▸ WHAT TO PRODUCE
In how many lines of the data below does the word "page" appear? Reply with the number and nothing more.

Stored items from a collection
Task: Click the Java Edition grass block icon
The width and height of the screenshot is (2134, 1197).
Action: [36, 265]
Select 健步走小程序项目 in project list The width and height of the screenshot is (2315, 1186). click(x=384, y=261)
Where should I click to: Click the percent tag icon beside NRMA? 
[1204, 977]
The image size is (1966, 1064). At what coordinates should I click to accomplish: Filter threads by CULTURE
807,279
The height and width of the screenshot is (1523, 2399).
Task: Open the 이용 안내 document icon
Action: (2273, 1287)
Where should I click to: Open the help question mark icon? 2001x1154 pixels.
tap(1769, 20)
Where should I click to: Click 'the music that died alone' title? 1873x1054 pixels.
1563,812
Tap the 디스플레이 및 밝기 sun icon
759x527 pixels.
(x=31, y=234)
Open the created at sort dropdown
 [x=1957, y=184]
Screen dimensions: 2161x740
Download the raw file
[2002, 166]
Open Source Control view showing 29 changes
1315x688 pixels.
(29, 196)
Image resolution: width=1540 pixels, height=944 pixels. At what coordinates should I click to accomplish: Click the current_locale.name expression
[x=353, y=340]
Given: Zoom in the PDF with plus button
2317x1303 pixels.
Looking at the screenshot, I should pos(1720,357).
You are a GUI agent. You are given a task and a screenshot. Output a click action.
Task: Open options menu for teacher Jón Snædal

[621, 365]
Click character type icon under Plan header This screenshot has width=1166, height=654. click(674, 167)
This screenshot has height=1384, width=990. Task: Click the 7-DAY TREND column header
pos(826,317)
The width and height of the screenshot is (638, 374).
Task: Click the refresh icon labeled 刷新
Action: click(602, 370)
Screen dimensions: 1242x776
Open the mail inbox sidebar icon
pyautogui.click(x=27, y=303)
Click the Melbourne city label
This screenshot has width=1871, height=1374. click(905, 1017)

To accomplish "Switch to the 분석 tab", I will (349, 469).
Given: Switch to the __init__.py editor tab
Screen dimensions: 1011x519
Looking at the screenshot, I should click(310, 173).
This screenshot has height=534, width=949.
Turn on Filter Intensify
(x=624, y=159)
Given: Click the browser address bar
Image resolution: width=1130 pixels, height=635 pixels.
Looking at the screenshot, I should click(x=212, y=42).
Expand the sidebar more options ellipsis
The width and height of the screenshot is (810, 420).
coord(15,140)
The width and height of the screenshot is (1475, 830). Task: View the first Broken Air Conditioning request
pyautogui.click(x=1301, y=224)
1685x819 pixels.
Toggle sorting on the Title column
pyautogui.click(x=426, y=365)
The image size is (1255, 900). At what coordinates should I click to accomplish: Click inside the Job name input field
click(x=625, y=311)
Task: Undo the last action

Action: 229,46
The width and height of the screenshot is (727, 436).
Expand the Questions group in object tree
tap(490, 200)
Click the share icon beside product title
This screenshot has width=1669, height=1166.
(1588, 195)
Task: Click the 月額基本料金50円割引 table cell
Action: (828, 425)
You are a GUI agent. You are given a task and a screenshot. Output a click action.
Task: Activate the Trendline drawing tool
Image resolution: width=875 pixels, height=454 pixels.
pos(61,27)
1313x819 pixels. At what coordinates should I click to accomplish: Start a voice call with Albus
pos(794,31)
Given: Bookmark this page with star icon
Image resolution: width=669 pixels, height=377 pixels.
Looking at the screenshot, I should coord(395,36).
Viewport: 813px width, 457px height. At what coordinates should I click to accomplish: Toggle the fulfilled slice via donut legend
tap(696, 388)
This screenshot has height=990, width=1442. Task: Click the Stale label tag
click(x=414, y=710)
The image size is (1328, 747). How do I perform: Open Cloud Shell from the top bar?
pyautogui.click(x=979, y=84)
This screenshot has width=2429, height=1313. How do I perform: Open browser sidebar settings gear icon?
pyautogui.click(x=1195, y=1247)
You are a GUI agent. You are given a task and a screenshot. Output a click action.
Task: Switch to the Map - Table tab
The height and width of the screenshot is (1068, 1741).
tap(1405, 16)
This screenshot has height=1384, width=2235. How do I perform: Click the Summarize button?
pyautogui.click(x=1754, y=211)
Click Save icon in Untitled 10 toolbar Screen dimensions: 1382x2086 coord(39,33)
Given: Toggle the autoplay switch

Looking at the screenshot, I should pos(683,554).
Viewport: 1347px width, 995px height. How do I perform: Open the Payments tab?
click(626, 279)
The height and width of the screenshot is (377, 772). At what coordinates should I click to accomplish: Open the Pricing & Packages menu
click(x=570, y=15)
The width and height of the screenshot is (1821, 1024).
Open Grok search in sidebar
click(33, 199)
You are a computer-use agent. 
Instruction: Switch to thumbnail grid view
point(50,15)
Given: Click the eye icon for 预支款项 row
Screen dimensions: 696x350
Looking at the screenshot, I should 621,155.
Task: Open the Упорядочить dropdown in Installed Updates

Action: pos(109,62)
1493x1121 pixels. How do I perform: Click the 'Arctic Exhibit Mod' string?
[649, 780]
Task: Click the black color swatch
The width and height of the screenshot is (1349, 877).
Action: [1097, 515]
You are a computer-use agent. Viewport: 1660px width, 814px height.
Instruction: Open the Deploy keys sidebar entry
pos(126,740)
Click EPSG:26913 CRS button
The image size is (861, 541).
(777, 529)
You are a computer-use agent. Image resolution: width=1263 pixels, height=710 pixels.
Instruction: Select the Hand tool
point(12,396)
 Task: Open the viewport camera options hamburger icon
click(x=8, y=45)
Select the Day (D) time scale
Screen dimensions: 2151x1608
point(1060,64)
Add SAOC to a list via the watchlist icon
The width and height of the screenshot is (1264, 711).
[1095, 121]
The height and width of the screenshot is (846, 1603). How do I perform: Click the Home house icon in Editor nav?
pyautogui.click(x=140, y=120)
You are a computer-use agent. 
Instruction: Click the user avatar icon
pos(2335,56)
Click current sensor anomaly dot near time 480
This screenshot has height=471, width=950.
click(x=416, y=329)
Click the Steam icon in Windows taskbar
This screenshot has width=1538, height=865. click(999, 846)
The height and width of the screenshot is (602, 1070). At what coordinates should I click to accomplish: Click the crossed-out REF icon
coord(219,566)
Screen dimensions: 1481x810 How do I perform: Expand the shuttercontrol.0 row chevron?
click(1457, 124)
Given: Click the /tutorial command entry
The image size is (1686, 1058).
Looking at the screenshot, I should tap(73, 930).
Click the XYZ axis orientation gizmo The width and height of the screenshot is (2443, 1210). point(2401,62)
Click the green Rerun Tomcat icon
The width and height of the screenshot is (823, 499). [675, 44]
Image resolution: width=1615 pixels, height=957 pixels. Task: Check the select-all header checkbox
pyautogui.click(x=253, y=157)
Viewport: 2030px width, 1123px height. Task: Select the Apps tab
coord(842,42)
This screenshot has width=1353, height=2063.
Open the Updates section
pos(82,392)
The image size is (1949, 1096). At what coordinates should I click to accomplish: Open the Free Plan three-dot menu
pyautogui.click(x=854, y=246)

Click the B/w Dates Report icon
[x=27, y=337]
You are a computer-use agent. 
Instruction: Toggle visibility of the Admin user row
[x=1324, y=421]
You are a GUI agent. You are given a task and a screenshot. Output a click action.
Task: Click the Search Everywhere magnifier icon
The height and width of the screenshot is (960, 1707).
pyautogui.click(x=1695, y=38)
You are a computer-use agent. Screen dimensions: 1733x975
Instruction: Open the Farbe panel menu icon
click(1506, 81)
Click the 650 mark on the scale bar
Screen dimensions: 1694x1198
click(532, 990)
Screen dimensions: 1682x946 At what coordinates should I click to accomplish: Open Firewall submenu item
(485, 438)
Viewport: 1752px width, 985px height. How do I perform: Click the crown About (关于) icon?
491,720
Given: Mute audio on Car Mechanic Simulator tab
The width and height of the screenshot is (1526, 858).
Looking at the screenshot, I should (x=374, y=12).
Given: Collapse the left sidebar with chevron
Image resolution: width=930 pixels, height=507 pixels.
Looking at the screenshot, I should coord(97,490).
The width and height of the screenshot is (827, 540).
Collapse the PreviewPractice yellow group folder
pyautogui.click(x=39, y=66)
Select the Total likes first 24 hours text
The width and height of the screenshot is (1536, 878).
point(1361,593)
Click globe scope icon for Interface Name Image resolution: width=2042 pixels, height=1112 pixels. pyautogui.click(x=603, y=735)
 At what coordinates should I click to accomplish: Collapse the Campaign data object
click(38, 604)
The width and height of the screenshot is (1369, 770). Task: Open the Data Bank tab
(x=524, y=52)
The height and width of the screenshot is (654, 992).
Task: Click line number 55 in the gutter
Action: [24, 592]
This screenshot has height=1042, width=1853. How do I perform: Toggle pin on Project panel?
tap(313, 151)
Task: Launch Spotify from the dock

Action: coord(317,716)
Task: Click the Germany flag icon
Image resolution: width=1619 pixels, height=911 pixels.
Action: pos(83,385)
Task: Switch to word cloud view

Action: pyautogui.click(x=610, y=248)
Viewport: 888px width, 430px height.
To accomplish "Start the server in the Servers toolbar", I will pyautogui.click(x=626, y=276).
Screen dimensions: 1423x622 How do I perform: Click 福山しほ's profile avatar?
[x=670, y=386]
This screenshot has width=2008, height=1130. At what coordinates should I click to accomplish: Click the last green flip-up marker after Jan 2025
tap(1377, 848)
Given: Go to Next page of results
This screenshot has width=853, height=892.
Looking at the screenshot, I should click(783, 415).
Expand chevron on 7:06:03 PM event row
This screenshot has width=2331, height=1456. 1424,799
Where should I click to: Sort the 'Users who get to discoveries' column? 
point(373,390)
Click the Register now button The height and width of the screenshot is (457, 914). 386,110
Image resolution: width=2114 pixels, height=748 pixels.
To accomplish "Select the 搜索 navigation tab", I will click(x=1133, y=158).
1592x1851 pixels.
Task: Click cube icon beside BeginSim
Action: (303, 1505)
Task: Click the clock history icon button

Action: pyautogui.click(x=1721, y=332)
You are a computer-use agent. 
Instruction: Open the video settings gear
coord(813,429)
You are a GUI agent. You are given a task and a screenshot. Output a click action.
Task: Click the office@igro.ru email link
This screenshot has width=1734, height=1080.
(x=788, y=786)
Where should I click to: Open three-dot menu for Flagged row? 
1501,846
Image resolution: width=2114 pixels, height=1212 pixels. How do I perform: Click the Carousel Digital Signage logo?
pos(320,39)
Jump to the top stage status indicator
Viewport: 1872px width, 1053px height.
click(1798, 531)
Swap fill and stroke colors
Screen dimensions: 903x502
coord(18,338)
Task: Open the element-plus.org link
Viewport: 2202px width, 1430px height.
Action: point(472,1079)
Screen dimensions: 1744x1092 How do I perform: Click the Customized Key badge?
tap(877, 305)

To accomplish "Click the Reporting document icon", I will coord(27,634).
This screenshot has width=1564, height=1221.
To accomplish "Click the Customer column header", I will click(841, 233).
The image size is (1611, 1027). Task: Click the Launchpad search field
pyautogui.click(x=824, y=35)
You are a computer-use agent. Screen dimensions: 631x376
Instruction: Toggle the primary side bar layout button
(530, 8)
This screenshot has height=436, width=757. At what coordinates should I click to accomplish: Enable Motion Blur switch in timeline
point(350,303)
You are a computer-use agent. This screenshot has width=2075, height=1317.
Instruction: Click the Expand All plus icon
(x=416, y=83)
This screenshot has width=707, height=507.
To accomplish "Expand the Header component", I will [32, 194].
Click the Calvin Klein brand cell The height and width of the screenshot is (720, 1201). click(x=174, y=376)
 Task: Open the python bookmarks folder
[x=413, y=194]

▸ SOLUTION TO THE PROBLEM
2